Record list:

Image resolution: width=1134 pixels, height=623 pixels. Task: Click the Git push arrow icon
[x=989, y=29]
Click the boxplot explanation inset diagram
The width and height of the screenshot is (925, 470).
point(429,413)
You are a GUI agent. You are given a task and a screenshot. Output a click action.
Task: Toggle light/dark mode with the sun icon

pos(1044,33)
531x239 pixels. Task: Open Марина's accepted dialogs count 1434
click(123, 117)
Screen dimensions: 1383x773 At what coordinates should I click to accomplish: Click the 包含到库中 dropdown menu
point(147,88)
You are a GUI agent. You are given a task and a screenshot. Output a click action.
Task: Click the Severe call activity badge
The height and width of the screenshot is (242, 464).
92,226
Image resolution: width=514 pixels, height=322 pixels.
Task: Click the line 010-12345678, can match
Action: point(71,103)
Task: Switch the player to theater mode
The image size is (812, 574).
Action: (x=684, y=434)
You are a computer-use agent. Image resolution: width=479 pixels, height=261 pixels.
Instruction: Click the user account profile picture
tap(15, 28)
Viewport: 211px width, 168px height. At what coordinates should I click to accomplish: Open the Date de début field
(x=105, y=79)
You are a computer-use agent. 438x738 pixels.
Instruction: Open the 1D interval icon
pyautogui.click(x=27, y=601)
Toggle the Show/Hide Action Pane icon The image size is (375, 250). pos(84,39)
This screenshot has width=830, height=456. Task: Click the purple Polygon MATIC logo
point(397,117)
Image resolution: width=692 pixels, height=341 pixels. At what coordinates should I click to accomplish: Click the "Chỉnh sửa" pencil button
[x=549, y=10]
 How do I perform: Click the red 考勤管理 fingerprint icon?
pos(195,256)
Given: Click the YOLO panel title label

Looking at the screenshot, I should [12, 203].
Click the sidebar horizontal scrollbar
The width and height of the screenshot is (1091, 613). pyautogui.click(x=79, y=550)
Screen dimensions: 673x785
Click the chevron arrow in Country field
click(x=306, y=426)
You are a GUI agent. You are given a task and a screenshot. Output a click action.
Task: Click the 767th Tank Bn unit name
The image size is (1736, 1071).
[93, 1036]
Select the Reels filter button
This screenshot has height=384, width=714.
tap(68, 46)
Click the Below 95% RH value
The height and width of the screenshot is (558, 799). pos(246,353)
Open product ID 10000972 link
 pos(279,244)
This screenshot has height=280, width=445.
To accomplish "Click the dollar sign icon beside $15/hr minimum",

Task prompt: Reproduce the data above without any change, from the line containing "This screenshot has width=830, height=456." through the final line of the data.

Result below:
This screenshot has width=830, height=456. Task: Click the purple Polygon MATIC logo
point(397,117)
Image resolution: width=692 pixels, height=341 pixels. At what coordinates should I click to accomplish: Click the "Chỉnh sửa" pencil button
[x=549, y=10]
 How do I perform: Click the red 考勤管理 fingerprint icon?
pos(195,256)
Given: Click the YOLO panel title label

Looking at the screenshot, I should [12, 203].
Click the sidebar horizontal scrollbar
The width and height of the screenshot is (1091, 613). pyautogui.click(x=79, y=550)
Screen dimensions: 673x785
Click the chevron arrow in Country field
click(x=306, y=426)
You are a GUI agent. You are given a task and a screenshot. Output a click action.
Task: Click the 767th Tank Bn unit name
The image size is (1736, 1071).
[93, 1036]
Select the Reels filter button
This screenshot has height=384, width=714.
tap(68, 46)
Click the Below 95% RH value
The height and width of the screenshot is (558, 799). pos(246,353)
Open product ID 10000972 link
 pos(279,244)
This screenshot has height=280, width=445.
To accomplish "Click the dollar sign icon beside $15/hr minimum",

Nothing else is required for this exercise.